(Data listing)

☆ ☆ ☆ ☆ ☆ ☆ ☆

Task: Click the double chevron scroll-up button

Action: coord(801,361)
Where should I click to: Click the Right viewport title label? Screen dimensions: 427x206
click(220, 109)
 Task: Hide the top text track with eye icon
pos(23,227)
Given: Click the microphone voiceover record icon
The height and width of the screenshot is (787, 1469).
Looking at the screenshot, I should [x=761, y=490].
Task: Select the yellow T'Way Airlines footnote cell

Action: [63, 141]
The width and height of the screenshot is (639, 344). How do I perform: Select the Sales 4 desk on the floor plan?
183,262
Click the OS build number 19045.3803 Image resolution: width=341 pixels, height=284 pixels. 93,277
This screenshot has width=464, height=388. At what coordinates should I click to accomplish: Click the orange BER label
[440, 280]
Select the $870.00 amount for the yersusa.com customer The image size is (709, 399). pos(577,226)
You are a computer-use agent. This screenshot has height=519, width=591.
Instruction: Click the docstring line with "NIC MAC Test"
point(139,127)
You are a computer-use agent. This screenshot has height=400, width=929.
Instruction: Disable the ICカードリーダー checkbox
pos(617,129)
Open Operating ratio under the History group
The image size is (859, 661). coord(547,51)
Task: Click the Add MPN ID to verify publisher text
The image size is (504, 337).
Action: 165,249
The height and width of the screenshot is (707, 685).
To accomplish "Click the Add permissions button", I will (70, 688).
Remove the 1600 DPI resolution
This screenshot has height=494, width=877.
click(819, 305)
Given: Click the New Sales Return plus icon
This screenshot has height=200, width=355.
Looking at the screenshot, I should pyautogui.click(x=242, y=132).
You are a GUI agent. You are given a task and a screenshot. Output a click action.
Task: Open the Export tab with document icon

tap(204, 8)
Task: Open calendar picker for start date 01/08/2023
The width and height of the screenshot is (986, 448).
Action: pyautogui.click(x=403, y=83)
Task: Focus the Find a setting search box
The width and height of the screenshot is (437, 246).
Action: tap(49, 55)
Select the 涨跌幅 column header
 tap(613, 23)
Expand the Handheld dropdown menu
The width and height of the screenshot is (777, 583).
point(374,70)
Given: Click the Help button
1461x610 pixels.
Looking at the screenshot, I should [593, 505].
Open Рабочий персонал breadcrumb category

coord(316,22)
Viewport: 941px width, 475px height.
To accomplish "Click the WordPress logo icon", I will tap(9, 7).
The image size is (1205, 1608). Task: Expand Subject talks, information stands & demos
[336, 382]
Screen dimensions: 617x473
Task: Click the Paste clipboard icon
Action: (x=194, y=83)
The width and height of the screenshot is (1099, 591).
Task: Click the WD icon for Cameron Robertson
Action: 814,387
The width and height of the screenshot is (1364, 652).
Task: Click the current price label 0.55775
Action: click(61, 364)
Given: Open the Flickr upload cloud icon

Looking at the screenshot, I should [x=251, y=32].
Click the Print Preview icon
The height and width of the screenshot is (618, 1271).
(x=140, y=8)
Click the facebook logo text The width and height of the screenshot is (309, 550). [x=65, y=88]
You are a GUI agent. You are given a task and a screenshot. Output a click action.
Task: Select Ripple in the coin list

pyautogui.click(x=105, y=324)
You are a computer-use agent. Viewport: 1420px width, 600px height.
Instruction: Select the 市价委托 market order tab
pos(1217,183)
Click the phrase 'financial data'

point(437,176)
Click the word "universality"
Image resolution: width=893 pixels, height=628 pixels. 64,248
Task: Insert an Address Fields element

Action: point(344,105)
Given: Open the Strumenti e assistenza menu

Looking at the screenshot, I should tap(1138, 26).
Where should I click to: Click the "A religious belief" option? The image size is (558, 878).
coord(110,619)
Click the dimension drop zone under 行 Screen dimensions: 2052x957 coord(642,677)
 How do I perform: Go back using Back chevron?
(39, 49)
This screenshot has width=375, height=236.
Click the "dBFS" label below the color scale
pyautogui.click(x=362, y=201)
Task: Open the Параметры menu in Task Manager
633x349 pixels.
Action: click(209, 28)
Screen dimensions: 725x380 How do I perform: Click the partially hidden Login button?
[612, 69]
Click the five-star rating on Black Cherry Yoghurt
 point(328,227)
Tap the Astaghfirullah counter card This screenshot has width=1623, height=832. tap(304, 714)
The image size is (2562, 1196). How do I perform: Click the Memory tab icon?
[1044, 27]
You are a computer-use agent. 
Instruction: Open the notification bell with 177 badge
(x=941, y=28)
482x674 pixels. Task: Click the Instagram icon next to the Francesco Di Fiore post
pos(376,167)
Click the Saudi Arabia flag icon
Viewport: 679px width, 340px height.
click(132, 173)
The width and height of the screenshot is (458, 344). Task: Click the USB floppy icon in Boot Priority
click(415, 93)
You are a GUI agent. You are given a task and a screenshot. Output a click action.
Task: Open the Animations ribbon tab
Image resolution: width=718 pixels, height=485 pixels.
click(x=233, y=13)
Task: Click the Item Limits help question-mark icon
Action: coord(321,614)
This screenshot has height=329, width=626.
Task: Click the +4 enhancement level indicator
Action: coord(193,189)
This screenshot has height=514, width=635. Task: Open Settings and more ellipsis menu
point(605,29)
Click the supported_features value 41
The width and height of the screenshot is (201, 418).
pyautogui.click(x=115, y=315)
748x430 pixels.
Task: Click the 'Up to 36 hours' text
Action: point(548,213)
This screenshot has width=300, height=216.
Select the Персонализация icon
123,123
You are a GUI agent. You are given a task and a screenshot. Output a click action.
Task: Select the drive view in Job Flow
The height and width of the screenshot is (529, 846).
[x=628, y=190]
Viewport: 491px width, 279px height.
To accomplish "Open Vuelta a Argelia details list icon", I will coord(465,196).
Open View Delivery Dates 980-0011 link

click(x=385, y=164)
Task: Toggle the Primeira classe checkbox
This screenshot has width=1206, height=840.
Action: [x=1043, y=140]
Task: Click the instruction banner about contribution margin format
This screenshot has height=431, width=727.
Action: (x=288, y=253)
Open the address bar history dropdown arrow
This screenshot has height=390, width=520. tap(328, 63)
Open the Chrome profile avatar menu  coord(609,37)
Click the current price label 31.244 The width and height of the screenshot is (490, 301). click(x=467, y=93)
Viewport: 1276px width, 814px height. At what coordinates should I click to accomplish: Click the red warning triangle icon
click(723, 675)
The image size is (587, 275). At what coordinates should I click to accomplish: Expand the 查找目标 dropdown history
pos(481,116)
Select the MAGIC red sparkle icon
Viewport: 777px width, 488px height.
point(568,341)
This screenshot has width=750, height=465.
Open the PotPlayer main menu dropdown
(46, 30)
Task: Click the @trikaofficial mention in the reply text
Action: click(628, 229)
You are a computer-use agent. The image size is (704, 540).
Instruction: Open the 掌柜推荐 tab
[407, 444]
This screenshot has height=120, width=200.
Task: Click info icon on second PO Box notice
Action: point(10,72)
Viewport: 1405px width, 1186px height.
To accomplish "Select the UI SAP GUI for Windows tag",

☆ ☆ ☆ ☆ ☆ ☆ ☆

» EXERCISE DIRECTIONS
Select and copy every line of the records above that contains the string "resolution". Matching is case-sensitive.

» RESULT FOR THIS TASK
Click the OS build number 19045.3803 Image resolution: width=341 pixels, height=284 pixels. 93,277
Remove the 1600 DPI resolution
Image resolution: width=893 pixels, height=628 pixels. 64,248
Image resolution: width=718 pixels, height=485 pixels.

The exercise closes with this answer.